I've already upgraded the other 2.5ft cube tank next to this one... its a minimal upgrade spent less then $50... will try and upload the pics soon

----------


## limz_777

> Hi Bro Limz
> 
> Mind ask you ?, what's foam spray brand? I knew there few hardware shops in Jalan Besar selling a kinda of green foam spray...which isn't as good as the German foam spray (white cream).



i bought foam spray brand is bouw schuim , have not really use it yet , i presume it to be green too since its the same brand as ddk , what brand are you using ?


I got them from USA ordered online from LLL reptile supplies

i see, never see digital humidility meter for sale around the LFS

----------


## eddy planer

> i bought foam spray brand is bouw schuim , have not really use it yet , i presume it to be green too since its the same brand as ddk , what brand are you using ?
> 
> 
> I got them from USA ordered online from LLL reptile supplies
> 
> i see, never see digital humidility meter for sale around the LFS


Hi Limz

The brand is Bostik Expanda Foam. You can check VRAtenza's Paludarium (Newbie attempt) thread to take a look at the pic of the Bostik Expanda Foam.

As for digital humidility/ temp meter , you can source in Sim Lim tower at the basement which sold for SGD 30-40. Why need to order and pay for the courier charges of SGD50 all the way from USA?

Hope this will help you , bro

----------


## dkk08

> Hi Limz
> 
> The brand is Bostik Expanda Foam.
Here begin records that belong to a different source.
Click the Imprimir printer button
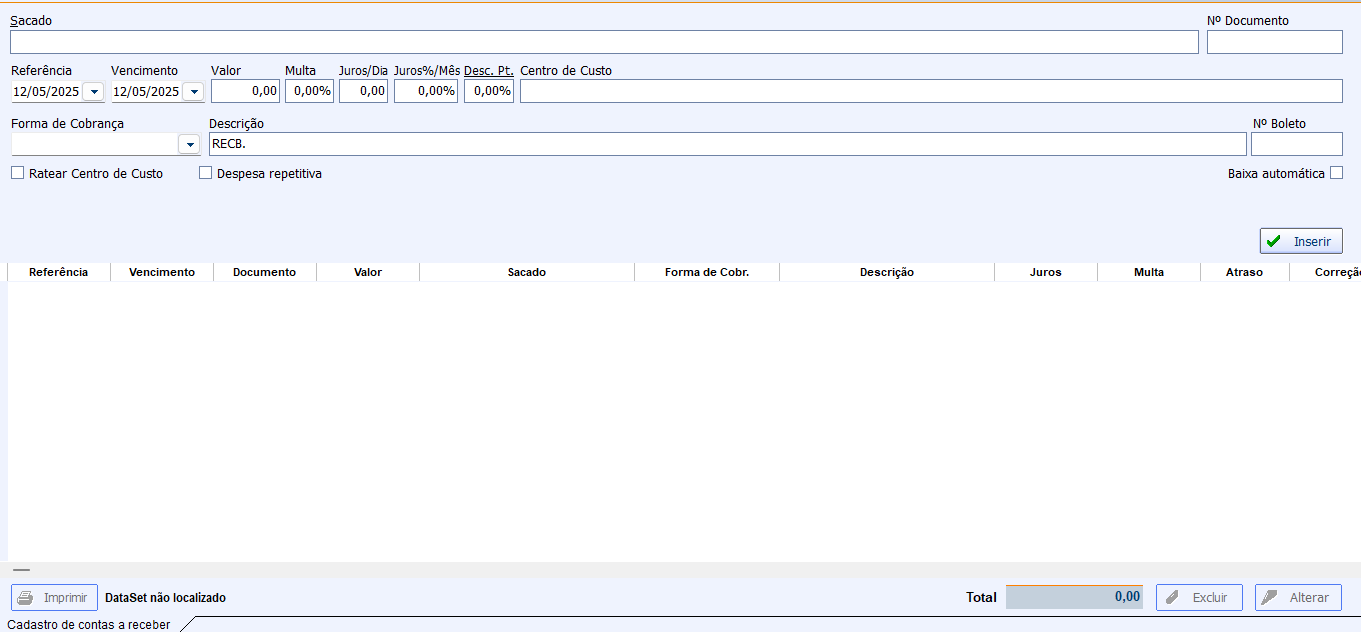This screenshot has height=632, width=1361. pyautogui.click(x=55, y=597)
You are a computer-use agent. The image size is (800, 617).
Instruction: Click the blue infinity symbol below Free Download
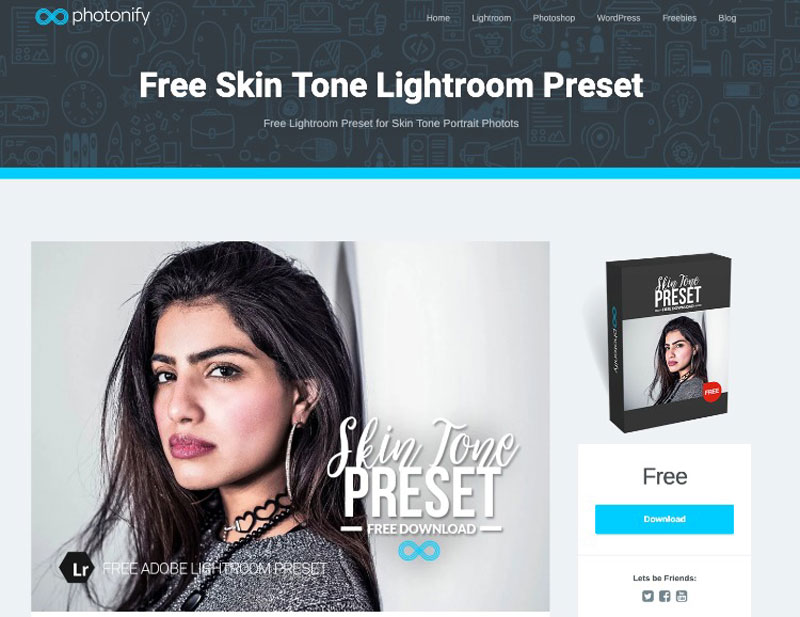419,551
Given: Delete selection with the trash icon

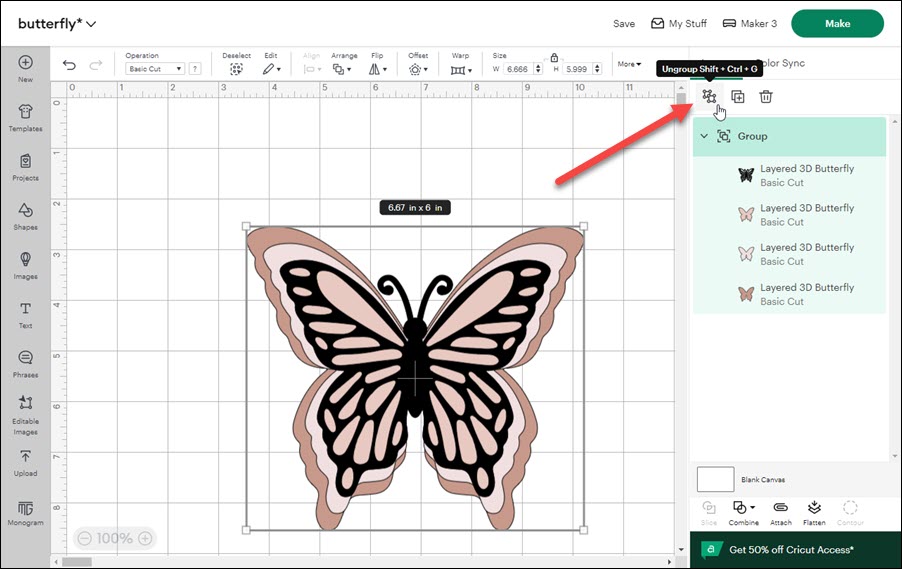Looking at the screenshot, I should 766,97.
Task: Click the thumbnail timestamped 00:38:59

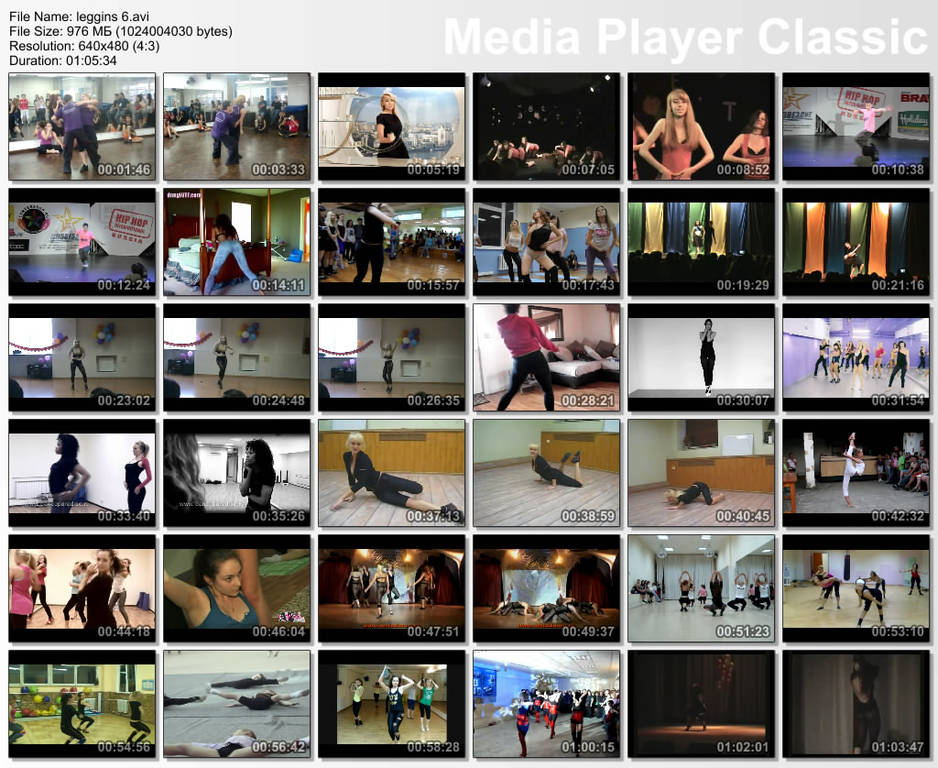Action: tap(546, 472)
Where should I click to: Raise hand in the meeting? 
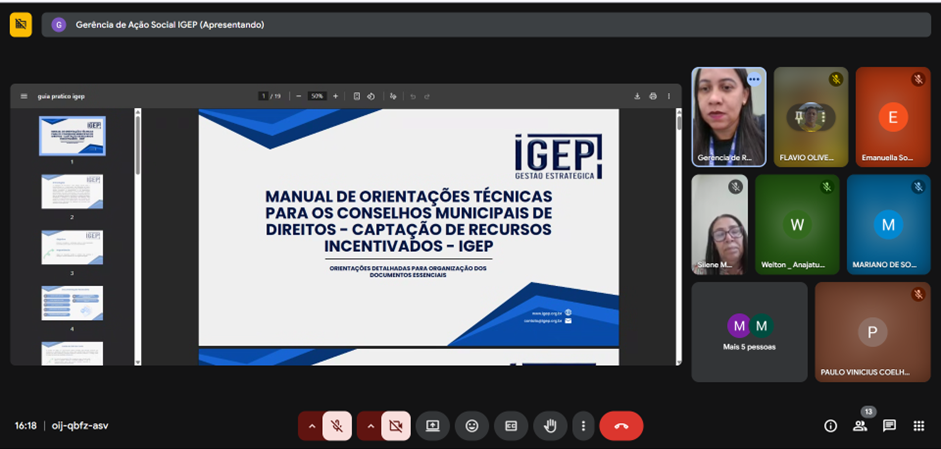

You can check VRAtenza's Paludarium (Newbie attempt) thread to take a look at the pic of the Bostik Expanda Foam.
> 
> As for digital humidility/ temp meter , you can source in Sim Lim tower at the basement which sold for SGD 30-40. Why need to order and pay for the courier charges of SGD50 all the way from USA?
> 
> Hope this will help you , bro


yap that's true coz I ordered alot of other stuff from them too e.g. vitamins, supplements, decos...

----------


## dkk08

Finally managed to get some pics of the other 2.5ft cube tank upgrades... 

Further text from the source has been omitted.